Regardless of whether or not the tenant is on Section 8, MAKE THE LANDLORD/OWNER RESPONSIBLE FOR EVERYTHING THAT GOES ON WITH THEIR PROPERTY. THE CITY SHOULD NOT BE POLICING APARTMENT BUILDINGS OR RENTAL HOUSES - THAT'S JUST RIDICULOUS.
Location: Formerly Pleasanton Ca, now in Marietta Ga
1,479 posts, read 1,975,104 times
On the one hand you make a point of saying not to group all the section 8 tenants into one classification, yet you are doing that to the landlords. Like sec 8 tenants, there are good landlords and bad landlords,
California definitely favors tenant rights over landlords so by shifting all the responsibilities to the landlords, you put many in a losing proposition. If a landlord want to clean up his rentals, he will have a hard time getting some tenants out since so many laws are set up to make sure tenants are treated fairly-to a point of abuse sometimes.
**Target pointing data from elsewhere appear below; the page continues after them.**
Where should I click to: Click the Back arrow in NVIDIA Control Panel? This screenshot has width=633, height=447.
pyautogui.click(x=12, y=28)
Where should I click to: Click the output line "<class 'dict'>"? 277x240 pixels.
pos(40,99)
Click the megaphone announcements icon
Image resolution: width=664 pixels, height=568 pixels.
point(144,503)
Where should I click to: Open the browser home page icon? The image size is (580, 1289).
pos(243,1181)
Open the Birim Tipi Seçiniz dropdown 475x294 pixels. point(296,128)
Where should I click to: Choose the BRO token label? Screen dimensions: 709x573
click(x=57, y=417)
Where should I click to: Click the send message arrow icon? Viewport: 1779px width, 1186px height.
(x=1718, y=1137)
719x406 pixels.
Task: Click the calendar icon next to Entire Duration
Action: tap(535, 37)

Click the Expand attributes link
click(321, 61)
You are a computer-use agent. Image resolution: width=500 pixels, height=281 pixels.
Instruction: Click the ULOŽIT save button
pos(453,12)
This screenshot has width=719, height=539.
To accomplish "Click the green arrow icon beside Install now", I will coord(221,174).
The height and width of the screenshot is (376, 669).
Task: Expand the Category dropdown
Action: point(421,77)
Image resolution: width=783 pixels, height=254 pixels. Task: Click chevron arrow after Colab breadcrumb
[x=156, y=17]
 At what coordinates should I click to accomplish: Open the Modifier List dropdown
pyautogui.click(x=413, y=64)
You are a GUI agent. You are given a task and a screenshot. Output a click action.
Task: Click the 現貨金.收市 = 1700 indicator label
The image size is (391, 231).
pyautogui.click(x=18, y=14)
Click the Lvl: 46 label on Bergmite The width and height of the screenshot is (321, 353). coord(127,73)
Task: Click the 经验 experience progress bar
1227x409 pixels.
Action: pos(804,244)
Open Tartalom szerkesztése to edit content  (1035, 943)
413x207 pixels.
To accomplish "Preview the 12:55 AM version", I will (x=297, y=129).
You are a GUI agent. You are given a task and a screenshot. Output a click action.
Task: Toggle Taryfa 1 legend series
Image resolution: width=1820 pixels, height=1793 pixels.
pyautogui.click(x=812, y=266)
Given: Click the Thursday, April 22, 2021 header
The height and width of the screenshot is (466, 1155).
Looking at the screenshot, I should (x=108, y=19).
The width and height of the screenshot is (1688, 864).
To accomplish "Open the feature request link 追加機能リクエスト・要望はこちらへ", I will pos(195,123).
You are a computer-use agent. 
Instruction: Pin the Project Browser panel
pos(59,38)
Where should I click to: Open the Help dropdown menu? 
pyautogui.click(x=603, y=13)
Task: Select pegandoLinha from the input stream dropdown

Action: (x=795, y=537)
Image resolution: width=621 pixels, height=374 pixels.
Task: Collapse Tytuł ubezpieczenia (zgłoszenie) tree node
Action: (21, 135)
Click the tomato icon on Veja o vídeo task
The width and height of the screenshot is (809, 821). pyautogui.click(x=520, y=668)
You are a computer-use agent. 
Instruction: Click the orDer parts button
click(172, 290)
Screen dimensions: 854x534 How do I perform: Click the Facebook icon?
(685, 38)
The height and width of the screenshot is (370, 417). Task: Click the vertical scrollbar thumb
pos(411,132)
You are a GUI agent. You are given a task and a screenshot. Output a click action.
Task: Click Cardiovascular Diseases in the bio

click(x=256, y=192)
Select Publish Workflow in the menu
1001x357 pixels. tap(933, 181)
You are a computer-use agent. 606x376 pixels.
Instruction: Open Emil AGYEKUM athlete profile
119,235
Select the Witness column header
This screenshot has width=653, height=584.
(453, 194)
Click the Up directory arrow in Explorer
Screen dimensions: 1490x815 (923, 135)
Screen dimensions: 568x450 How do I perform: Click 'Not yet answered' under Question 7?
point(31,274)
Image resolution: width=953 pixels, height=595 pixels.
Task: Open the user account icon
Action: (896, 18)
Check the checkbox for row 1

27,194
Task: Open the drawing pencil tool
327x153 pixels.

If you think a tenant is dealing drugs, how do you prove it to throw them out? Unless the police come in to arrest them, it's your word against the tenants. The tenant could easily sue the landlord for the false accusations. It has to be the city and landlord working together.
These is no doubt that some shoddy landlords aren't doing there part, but to punish all landlords is just as unfair as punishing all section 8 tenants.
I rented to an elderly couple on section 8 and they were wonderfull people and tenants. I gave them a safe clean place to live and they paid the rent and cared for the house. But going to the sec 8 office I saw a lot of really undesirable people there. These people should have been thrown off the sec 8 program. But since I can't pick and choose my sec 8 tenants without the high risk of being accused of breaking anti discrimination laws, I chose to never rent to sec 8 tenants again. Too bad because I have really well kept and reasonable rentals.
We have lived in lancaster since 86, my wife was here before i met her. We bought our first house in 2001 It was a great neighborhood until about a year ago. Thank you section 8 renters!!! WE now have trash in our streets, because people here in the hood do not pay for trash service. We now have dead lawns and big parties(Which the sheriffs dept gladly shuts down pretty quickly thank you!!!) We also have broken down cars in the front yards, like a pick a part lot. I need the section 8 hotline telephone number if anyone could help me out. We need help here in our neighborbood. Section 8 is really great, if you need it!!!!!
Housing authority investigators start investigations after receiving tips from a Section 8 fraud hotline, (877) 881-7233
The Code Enforcement line (where you can call about the dead lawns, cars, trash, you name it) 661-723-6121
Make sure to jot down all the offending addresses when you call and tell them each and every single one on your block, even if they arent Section 8, any of the houses that look in unrepair or bad lawns, broken down cars, they will still get written up by Code Enforcement.